Whitney had scored a goal and recorded seven points to go with a plus-3 rating in 12 contests with Anaheim before Tuesday night. He is healthy for the first time since a breakout 2006-07 campaign with the Penguins, when his 59 points were sixth most among NHL defensemen and he tied for eighth among peers with 33 power-play points.
He has returned to the form he flashed during all but his final months with the Penguins. Ducks teammates dig his cut-up act in the dressing room, their coaches wish he would close off the middle of the ice defensively, and coach Randy Carlyle said he'd prefer to see more of Whitney's shot from the point on offense.
Whitney joked yesterday that passing was part of his job with the Penguins, whose power plays during his tenure included defenseman Sergei Gonchar, his point partner, and perennial top-tier scoring centers Sidney Crosby and Evgeni Malkin.
That Whitney is joking at all shows he has moved on emotionally from the trade that "was pretty easy to figure out before it happened."

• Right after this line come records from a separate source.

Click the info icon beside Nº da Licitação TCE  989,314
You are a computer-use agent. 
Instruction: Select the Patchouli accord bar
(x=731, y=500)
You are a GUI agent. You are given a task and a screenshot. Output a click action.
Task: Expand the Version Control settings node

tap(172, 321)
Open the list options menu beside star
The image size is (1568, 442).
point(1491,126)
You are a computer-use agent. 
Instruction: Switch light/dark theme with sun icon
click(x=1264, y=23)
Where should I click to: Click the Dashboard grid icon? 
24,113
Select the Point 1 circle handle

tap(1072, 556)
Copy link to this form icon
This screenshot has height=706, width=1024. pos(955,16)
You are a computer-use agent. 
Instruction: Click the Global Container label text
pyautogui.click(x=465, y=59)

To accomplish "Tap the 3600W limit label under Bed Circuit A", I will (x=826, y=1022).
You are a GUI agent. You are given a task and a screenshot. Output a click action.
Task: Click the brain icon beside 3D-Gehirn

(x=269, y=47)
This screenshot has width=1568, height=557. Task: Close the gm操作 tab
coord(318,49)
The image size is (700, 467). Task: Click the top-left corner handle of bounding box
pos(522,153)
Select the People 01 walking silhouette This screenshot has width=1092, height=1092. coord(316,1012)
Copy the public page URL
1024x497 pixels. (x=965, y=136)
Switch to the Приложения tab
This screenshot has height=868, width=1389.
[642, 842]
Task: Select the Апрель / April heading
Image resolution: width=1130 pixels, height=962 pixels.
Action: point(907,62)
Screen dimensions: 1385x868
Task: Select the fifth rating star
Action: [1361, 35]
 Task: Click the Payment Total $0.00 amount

"I kind of felt it," Whitney said. "I wasn't playing very well and was making more money than (defensemen Alex Goligoski and Kris Letang), and they're both really good players. They needed a winger, and pretty much I wasn't needed there anymore."
Goligoski scored six goals and recorded 18 points in 32 games before Whitney's return last season from a foot injury that cost him the opening 33 games. Letang had a goal and 13 points, and played at least 20 minutes in 24 games.
Whitney, still recovering from offseason foot surgery, posted four goals and 13 points in his final 29 games with the Penguins.
With five years remaining on a Whitney contract that counted $4 million annually against the cap, and with new deals soon due to Goligoski, Letang and Gonchar, Shero was in a position of strength to deal Whitney, whom he had identified as a "core piece" by signing him for six years in July 2007.
"We were fortunate to have one excess puck mover; that doesn't happen very often," Shero said. "But I wouldn't be in a position to trade Whitney, because a player like him is so hard to get, if I didn't have Letang, Gonchar and Goligoski."